Something that perhaps my seventeen or twenty year old naïve self would think was genius.

You think I think:

This man is a genius and his tongue was just inside my ear. He’s a genius and he wants me. He’s genius and I would do anything for him, I would give anything to him. But why does he want me? I’m just a little girl from Baltimore who doesn’t know anything about the world. I have nothing to give him, except my body. And what a small price to pay for all he has to offer. He can teach me things I’ve only dreamt about. He can take me in his arms and protect me from this evil chaotic world we live in. he can protect me. My father was never there, but this man is. Maybe he could be like the father I never had. I’ll give him my fresh 20 year old body.

I really think:

I’m really fucking scared.

And then, once you finished licking my

Ears and my throat, we’ll calmly go back to your place for the night.

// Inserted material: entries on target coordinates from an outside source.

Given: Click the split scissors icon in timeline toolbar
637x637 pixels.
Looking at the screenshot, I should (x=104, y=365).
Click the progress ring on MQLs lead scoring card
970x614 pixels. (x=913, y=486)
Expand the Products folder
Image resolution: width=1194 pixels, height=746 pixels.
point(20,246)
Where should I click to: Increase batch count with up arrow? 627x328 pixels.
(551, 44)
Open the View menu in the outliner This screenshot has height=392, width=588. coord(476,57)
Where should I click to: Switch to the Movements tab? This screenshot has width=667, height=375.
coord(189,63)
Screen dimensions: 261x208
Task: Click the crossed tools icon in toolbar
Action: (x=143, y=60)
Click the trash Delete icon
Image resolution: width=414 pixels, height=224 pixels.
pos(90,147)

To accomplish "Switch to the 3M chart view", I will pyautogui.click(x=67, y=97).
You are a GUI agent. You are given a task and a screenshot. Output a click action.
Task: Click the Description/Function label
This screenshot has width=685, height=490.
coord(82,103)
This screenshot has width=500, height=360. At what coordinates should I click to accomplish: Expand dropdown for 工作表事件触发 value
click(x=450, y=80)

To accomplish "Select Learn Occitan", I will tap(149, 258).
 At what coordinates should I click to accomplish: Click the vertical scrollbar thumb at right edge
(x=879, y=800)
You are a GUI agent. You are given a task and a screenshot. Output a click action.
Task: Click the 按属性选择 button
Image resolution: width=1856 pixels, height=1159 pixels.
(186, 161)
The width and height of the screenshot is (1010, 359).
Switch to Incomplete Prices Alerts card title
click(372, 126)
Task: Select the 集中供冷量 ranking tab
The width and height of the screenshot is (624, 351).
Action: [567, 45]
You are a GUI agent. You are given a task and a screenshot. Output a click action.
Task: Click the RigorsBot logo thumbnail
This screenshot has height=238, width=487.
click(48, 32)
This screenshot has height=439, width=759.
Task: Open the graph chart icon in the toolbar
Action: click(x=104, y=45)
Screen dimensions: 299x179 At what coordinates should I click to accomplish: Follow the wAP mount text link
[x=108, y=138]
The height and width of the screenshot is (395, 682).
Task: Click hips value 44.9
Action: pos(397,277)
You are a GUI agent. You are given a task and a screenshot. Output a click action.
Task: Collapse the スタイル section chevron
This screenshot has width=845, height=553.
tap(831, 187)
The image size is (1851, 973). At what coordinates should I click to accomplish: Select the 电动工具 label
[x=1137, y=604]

Your place might not be much, but it seems like a lot to me.

You count on that.

We’ll walk up the stairs — –

I’ll go first so you can stare at my ass.

You have so much and I have so little.

Am I assuming too much?

Am I assuming that all you want is my body, when there’s a chance that you could want to get to know me?

Could you actually want to love me?

Could I actually want to love you?

Maybe we are soul mates who have been trapped in these bodies and our birth dates just don’t quite line up.

Maybe we are like those star-crossed lovers who were born into the wrong family, but for us, it is just the wrong time.

Maybe you can grow up and act your age and stop preying on any fresh meat that walks in the door.

Maybe you can stop looking at women like pieces of meat, and maybe we can stop expecting to be looked at as such.

Maybe you can stop rationalizing it away, and we can stop taking so much responsibility for it.

Maybe you can stop trying to define me by telling me who I am, and I can stop believing that men your age have all the answers.

Maybe you can stop saying that we’re asking for it when we wear tight clothes and put make up on, and maybe we can believe we’re not the sluts, you are.

Maybe you can realize that what makes you a man is not your sex drive, your cunning charm, or how many girls you got in bed

Last week

Under the age of 25.

It’s your discretion, your inner wisdom, your integrity and your respect

That makes you a man.

And maybe, hopefully….I can realize that what makes me a lady is recognizing the power of my youth

Of my sexuality

Of my beauty

And of my womanliness.

Being a young woman, it’s like…the men are out to get you, the media wants to put you on display, the law no longer protects you, and all the older women think we’re out to get their men.

It’s not that easy.

Unless there is a man who will stand up and say:

“No, you’re 12.

No, you’re 14.

No, you’re 16.

No, you’re 18.

No, you’re 35.

And that’s too young.

And that’s too young.

And that’s too young.

For what you did to me.

Because we are all your daughters, sisters, and mothers.